Emerging from Ener-G
Formerly Ener-G Natural Power, Ylem emerged after Centrica bought the Ener-G CHP business and brand name.
The company historically built landfill gas engines and has a 180MW landfill gas portfolio. Waste Directives mean that portfolio can no longer expand in the UK, so Ylem is diversifying into flexibility.
Managing director Ian Gadsby says revenue generated by the landfill gas business helps smooth the transition, and enables the company “to follow our ‘build, own and operate model’ and to share the benefits with the partner business”.
While aiming to prove batteries complement landfill gas sites, Gadsby says the company may also look at co-locating other technologies, such as solar PV.
“We are agnostic and will look at whatever works best given market conditions,” says Gadsby. “You need to be flexible in this sector – and fortunately, we can be.”
Storage and landfill gas
While parties such as Cambridgeshire County Council are planning to deploy solar and storage on landfill sites, Simon Mitchell thinks Ylem is the first company in the UK to co-locate storage with a landfill gas engine. The firm is installing a 1MW battery at Harewood Landfill near York.
As gas volumes from sites decline, Mitchell believes its an interesting area for landfill operators, given they have existing grid infrastructure and will be keen to futureproof revenues.
“Once all the gas goes, we could potentially do what Cambridgeshire is doing and co-locate PV with storage, so there are options for the future,” says Mitchell.
Ylem is funding and delivering the Harewood solution to prove the concept. Mitchell says it should be commissioned by Spring.
“It’s relatively straightforward to integrate: an existing connection and a containerised battery means we can plug in and get going. Then we can show its value and roll out as a font of the meter offering.”

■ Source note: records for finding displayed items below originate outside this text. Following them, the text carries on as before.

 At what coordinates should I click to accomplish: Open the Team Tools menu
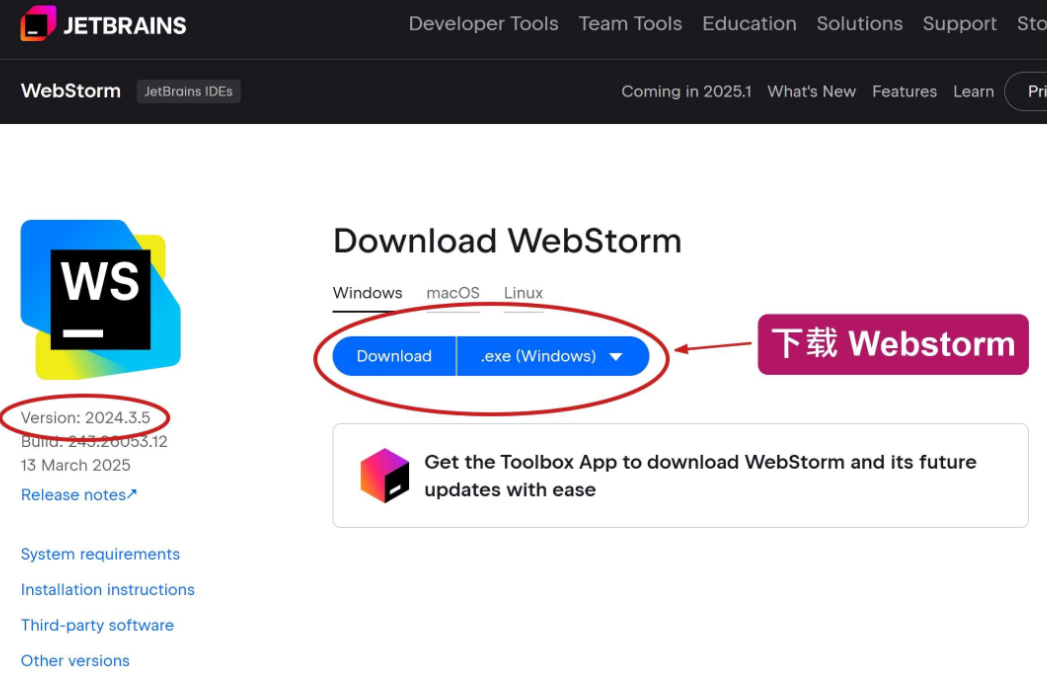630,23
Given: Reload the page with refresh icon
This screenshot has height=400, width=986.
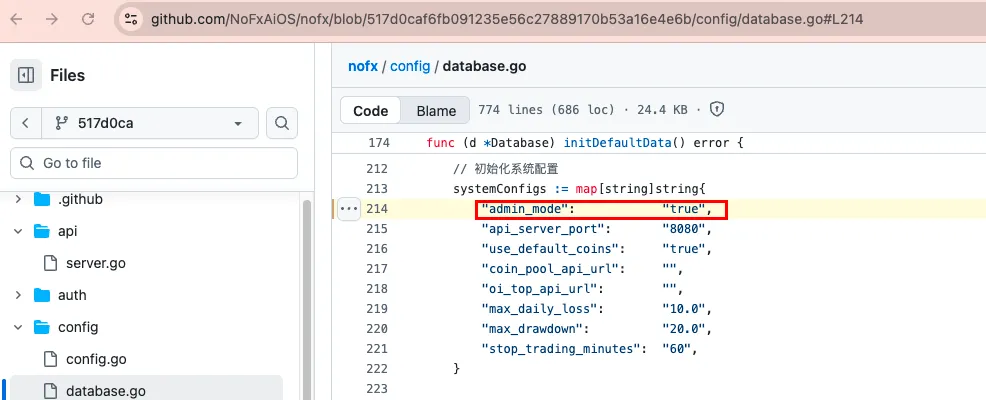Looking at the screenshot, I should pos(87,19).
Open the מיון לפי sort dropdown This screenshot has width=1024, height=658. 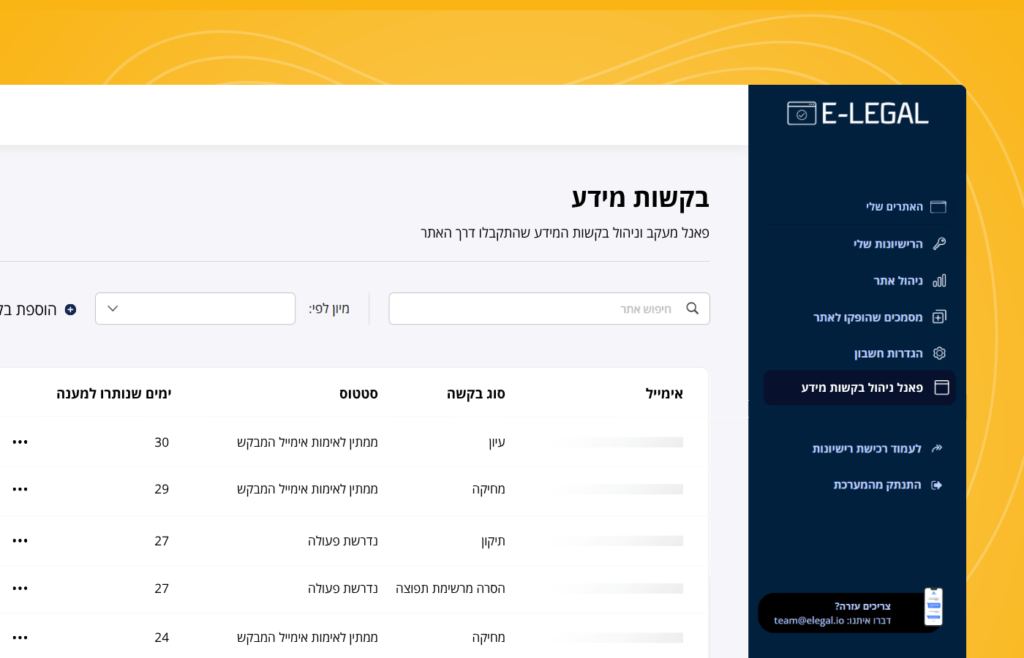[194, 309]
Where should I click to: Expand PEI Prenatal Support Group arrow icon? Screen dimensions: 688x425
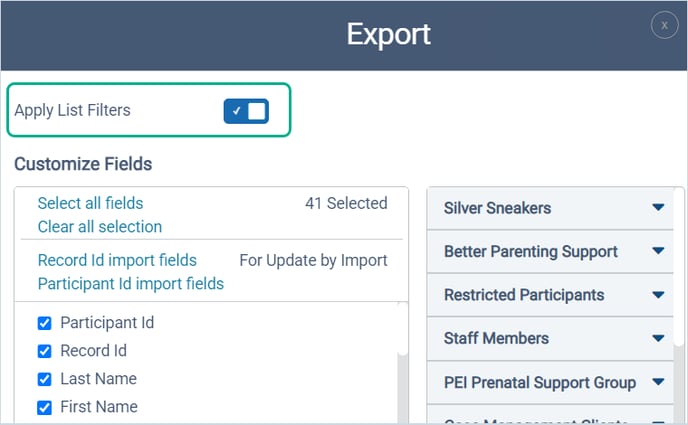tap(658, 382)
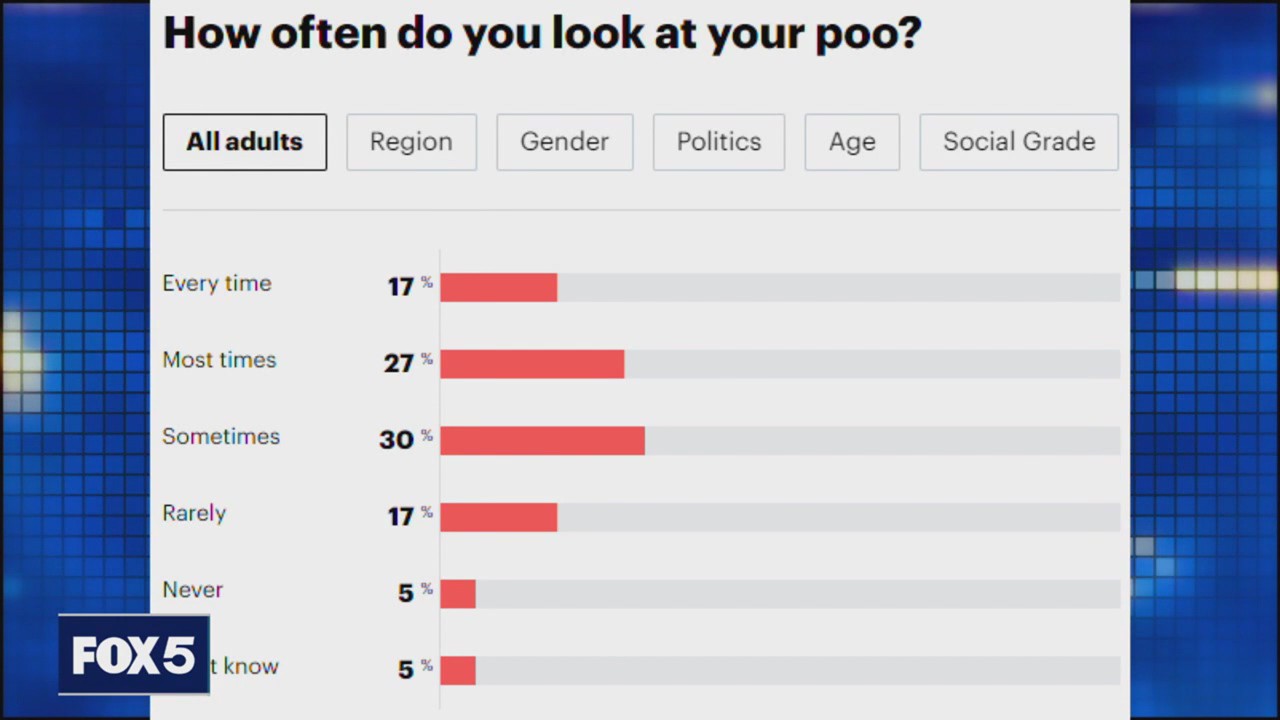
Task: Click the Sometimes label
Action: coord(221,437)
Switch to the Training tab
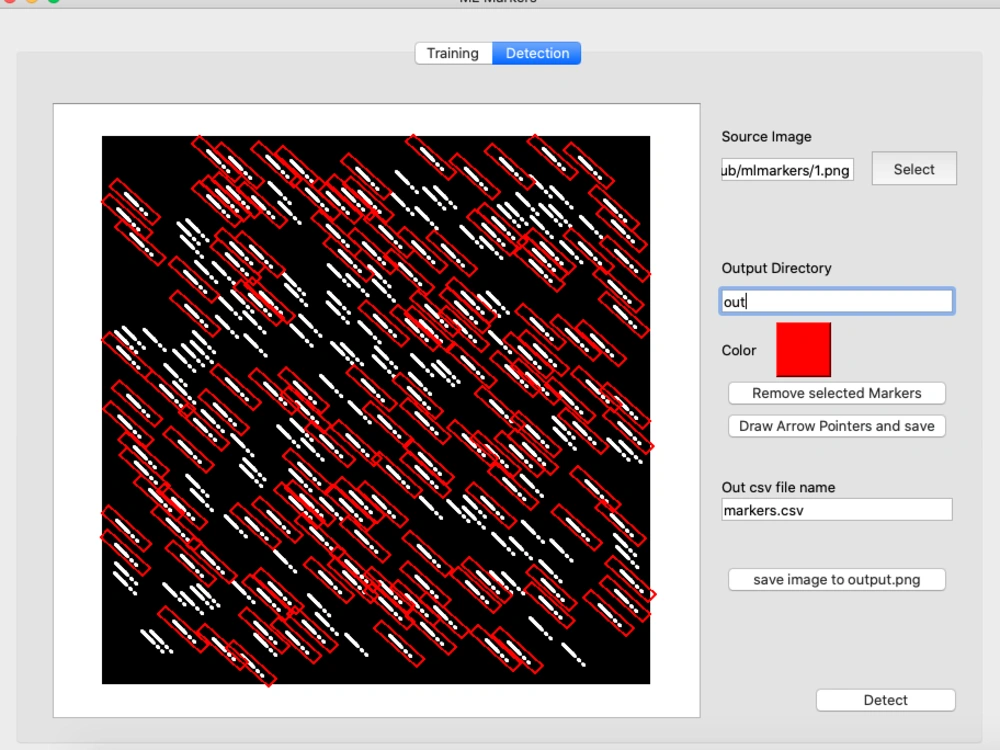Screen dimensions: 1000x750 click(x=453, y=53)
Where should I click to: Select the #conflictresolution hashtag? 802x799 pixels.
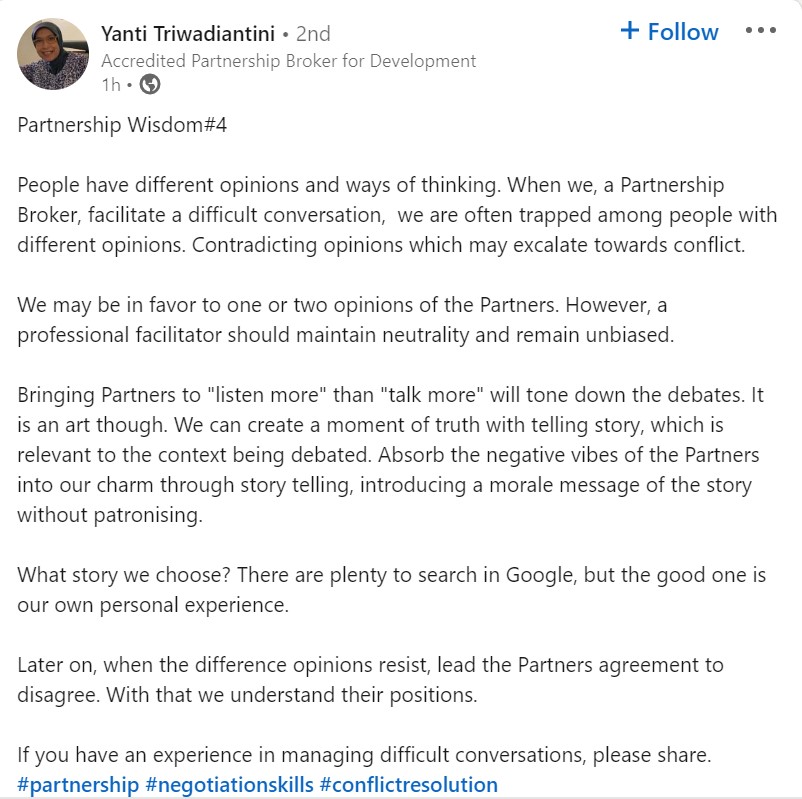pyautogui.click(x=408, y=784)
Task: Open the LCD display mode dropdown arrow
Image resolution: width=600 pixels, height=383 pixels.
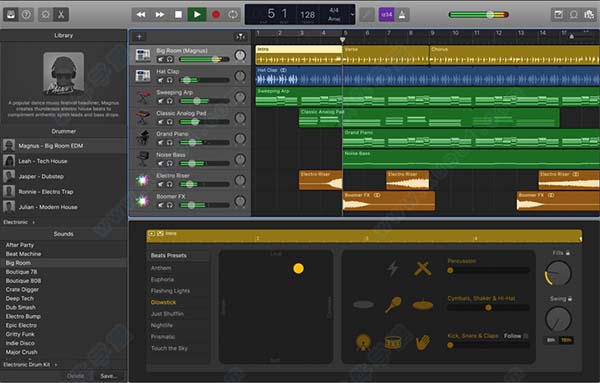Action: 352,15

Ylem has a UK exclusivity deal with Chinese battery storage manufacturer Dowell. Mitchell says the arrangement suits both parties – and its first unit is set to ship this month.
“Dowell has a big operation in China and is keen to expand into Europe. It can supply us with what we need, when we need it, and the delivery lead times aren’t too long.”
Mitchell adds that “the value, the technology and the warranties are good,” and Ylem is “putting them on our own sites with our own money”.